Ancalimiriel put down her telescope. She blinked a few times, it would take a few moments for her vision to adjust back to the world, after hours of observing the Heavens through the looking glass. She took notes of her observations onto a book that was lying open on the desk. Then she sighed. There was something unsettling about the movements of the heavenly bodies of late. The stars were moving towards a most unusual conjunction. Earendil was at the very center of it.
She walked to the window facing East. For years now, a peculiar darkness was lingering and gathering, slowly growing. The sages at the Houses of Lore were silent about it.
Ancalimiriel walked back to the desk and read the notes again.

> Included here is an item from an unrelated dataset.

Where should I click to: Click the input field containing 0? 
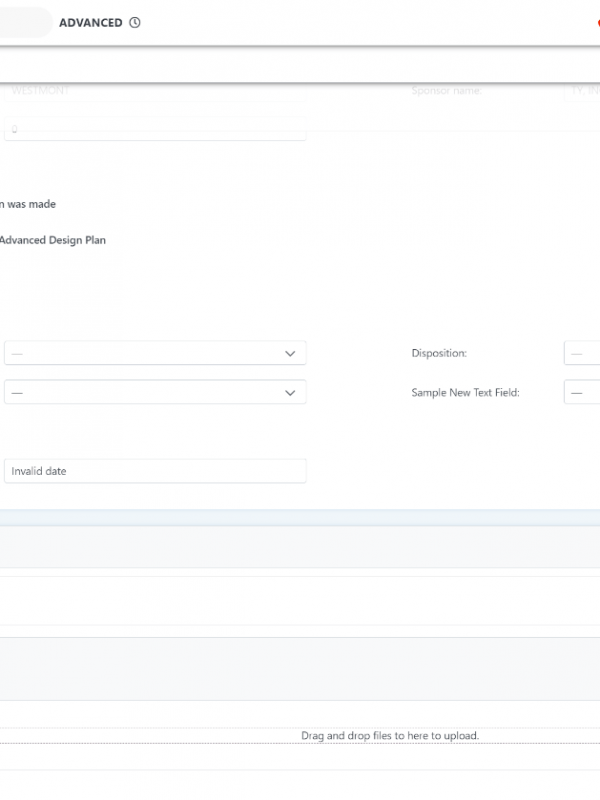(155, 129)
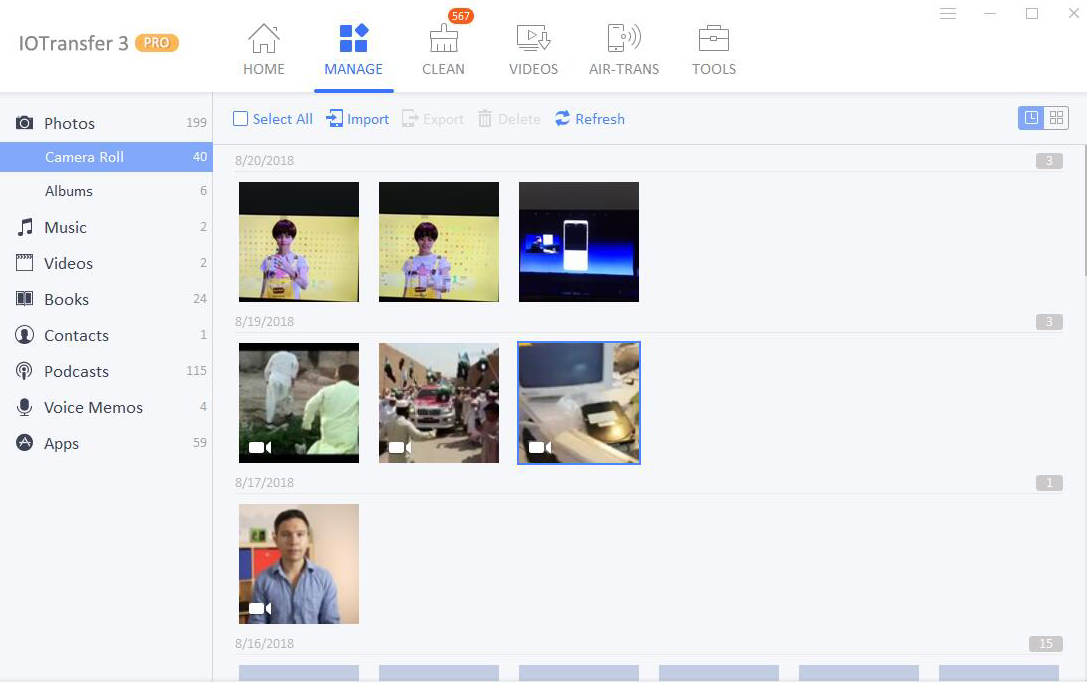Open Contacts from the sidebar

point(74,335)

Days and months passed by while the darkness grew and the riddle of the stars remained unsolved. At last, at a silent hour in the night, Ancalimiriel understood it. It was a possibility she had glided through at first as well, for it was very thin and just a glimpse from the old wive's tales. Yet the more she researched and studied, this almost ridiculous possibility took stronger root in her mind. Sleepless nights followed each other as the sage kept thinking, questioning and studying. The more she dwelled on this argument, the more it looked real. Her search for any information or suggestion opposing it was fruitless. All the signs were directing her towards this solution to the riddle of the stars: Return of the King.

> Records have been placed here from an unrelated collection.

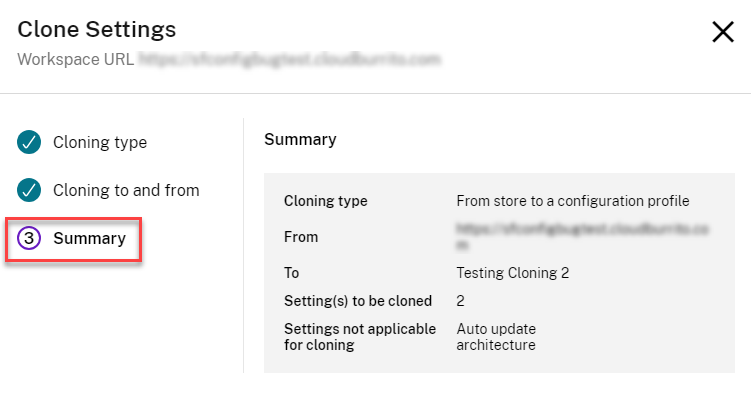Viewport: 751px width, 405px height.
Task: Go to the Cloning type step label
Action: click(x=100, y=142)
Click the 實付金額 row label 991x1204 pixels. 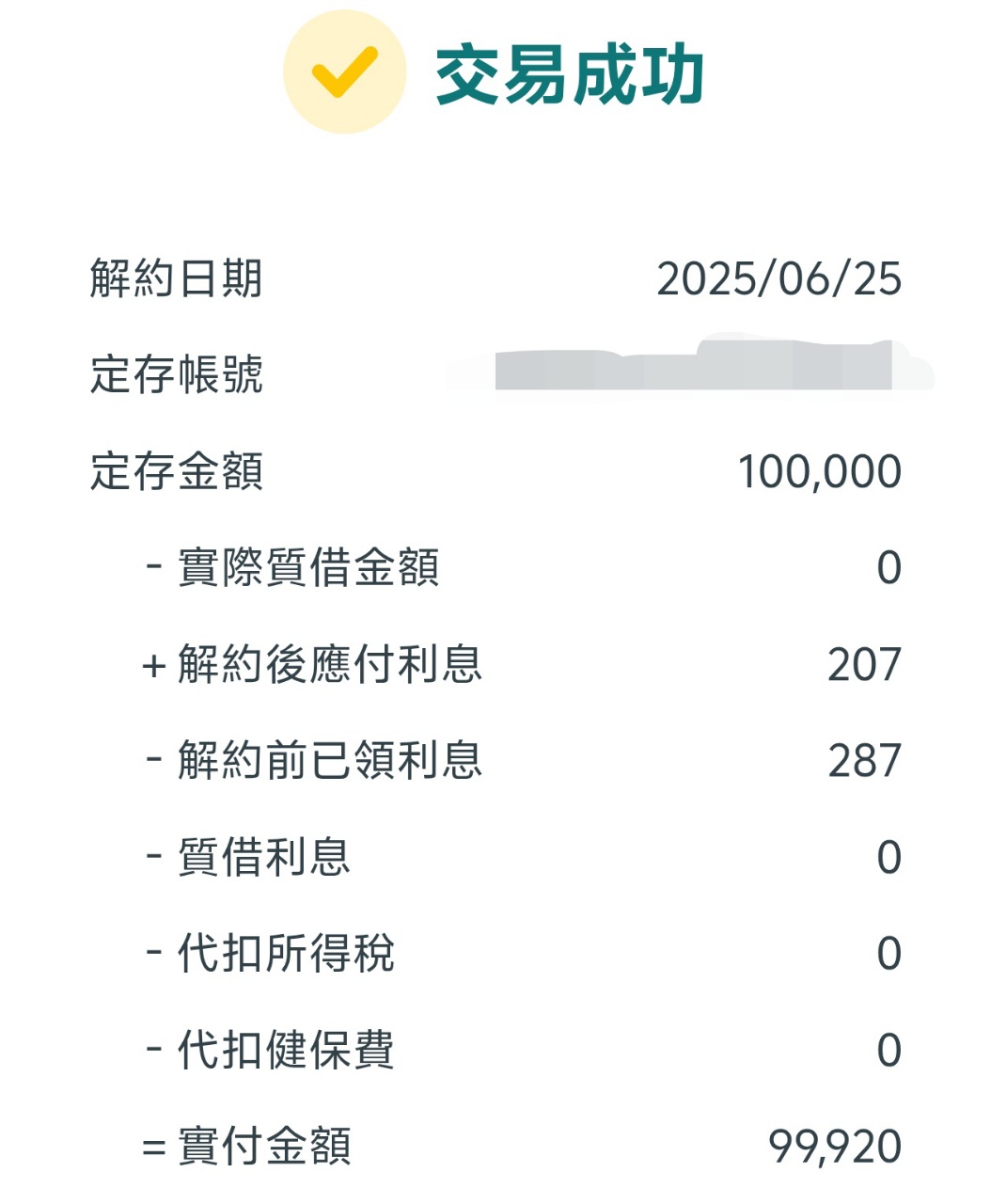pyautogui.click(x=246, y=1146)
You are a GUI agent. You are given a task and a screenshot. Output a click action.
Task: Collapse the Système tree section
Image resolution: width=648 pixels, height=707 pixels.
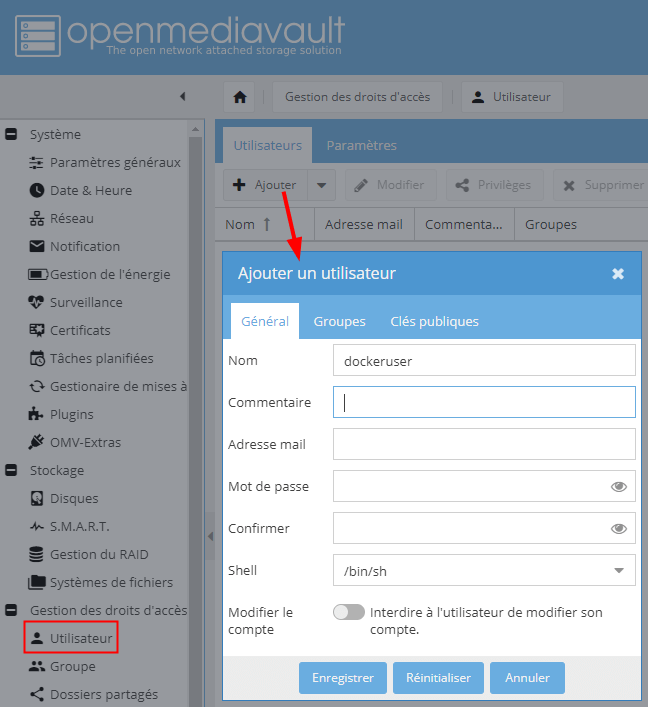[x=11, y=134]
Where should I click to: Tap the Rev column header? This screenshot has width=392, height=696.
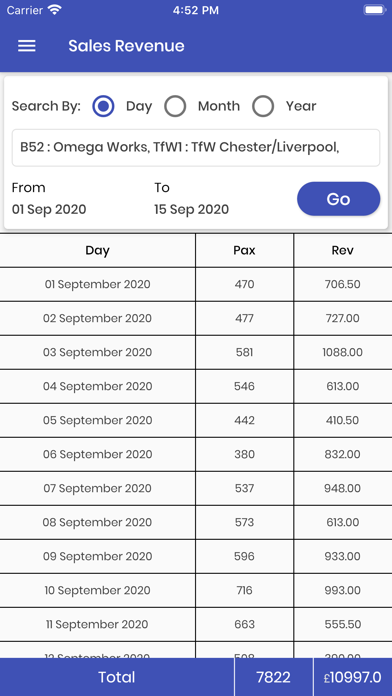343,250
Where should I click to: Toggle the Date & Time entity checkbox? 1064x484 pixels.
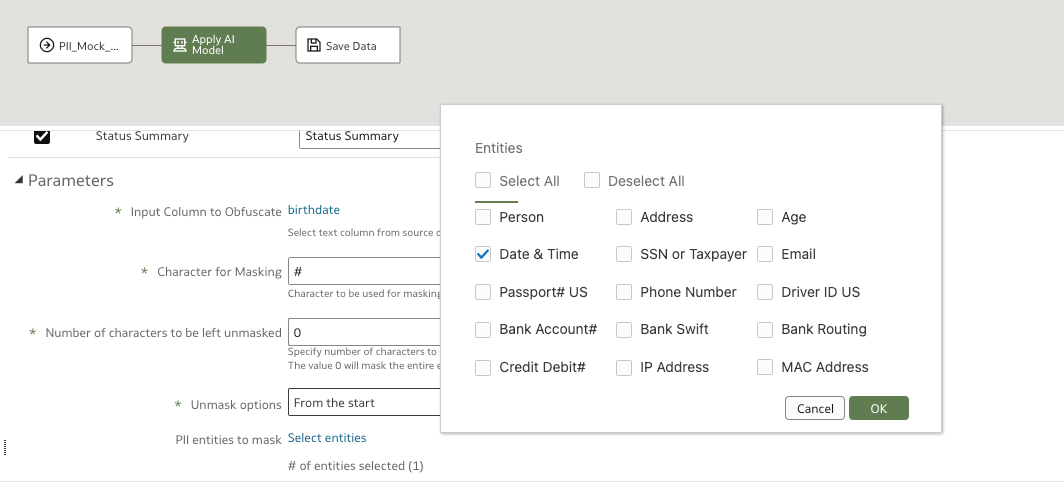point(483,254)
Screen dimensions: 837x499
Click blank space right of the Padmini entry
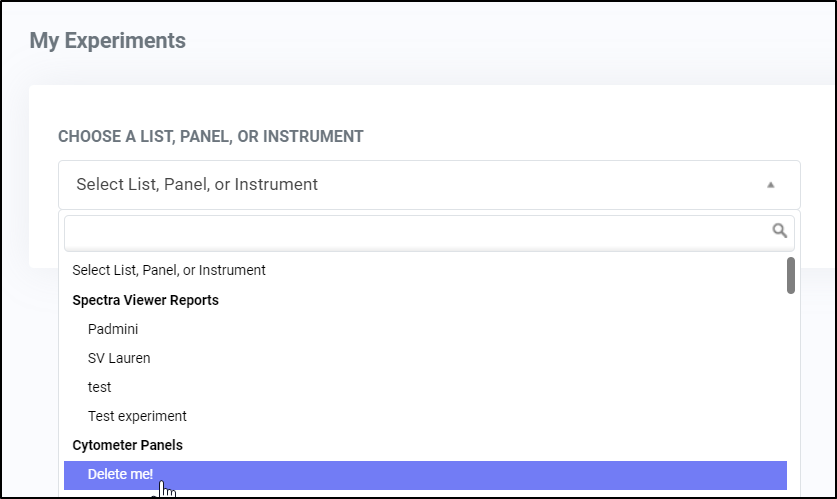coord(459,329)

Suggesting the coming of the King would at best not be taken seriously in Minas Tirith. None would listen or take heed. Her academic standing would be seriously diminished. The risk could even be higher if her academic suggestion comes to be taken as a political suggestion which she would never intend. As Ancalimiriel was weighing such possibilities, the stars were moving closer to each other and the darkness deepening.

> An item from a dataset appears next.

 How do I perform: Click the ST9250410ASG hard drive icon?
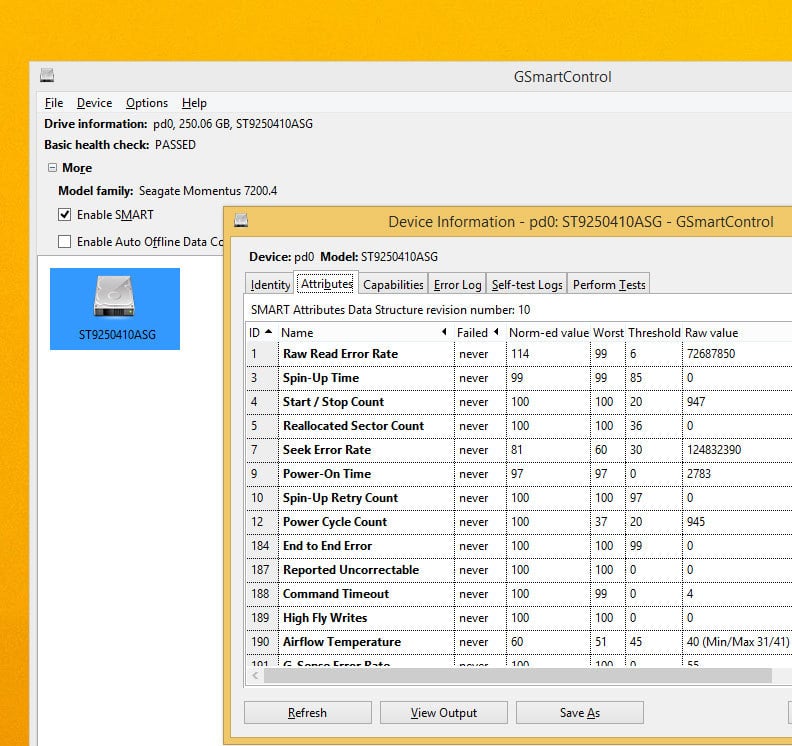114,299
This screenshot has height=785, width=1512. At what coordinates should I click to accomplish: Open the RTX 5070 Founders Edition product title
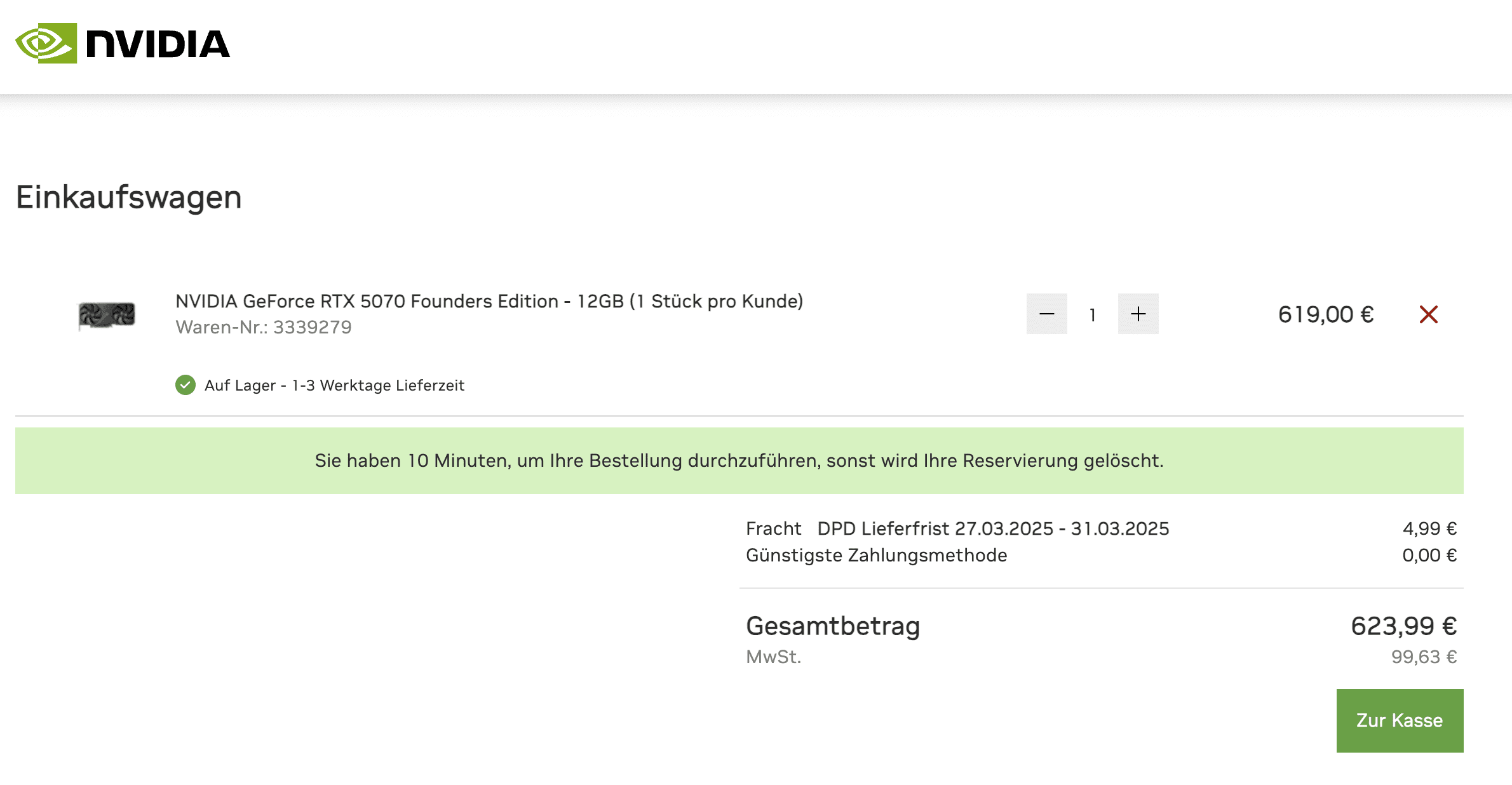[489, 301]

As a sage, a seer and a member of the Houses of Lore, it was her duty to warn her people of any danger. Nowadays all her colleges were focused on evaluating the power of Mordor and filling the rulers' mind with ill omens. She did not believe in them. She would not despair. Yet, she could see the same darkness, the darkness that had been gathering in the East, about Denethor, too. To her it looked as if he was being drawn into it. Yet she could not guess anymore.
Life was getting harder in the lower levels of the city. Fear was in the streets and the people were losing hope. She could see that everyone in the White City was in fear. The dread in the city was unbearable. It was even more unbearable for her for she was carrying a secret which could dispel the fear. At last she chose to be dutibound. She re-arranged her notes and wrote a short but precise article about her studies and her find. Presenting this to the head of the Houses of Lore and talking about it openly costed her title and position at the Houses. Yet, this did not break her for the truth was still there. Her heart was now light for she had done the right deed towards her people. Whether the Houses accepted or not, the King was coming.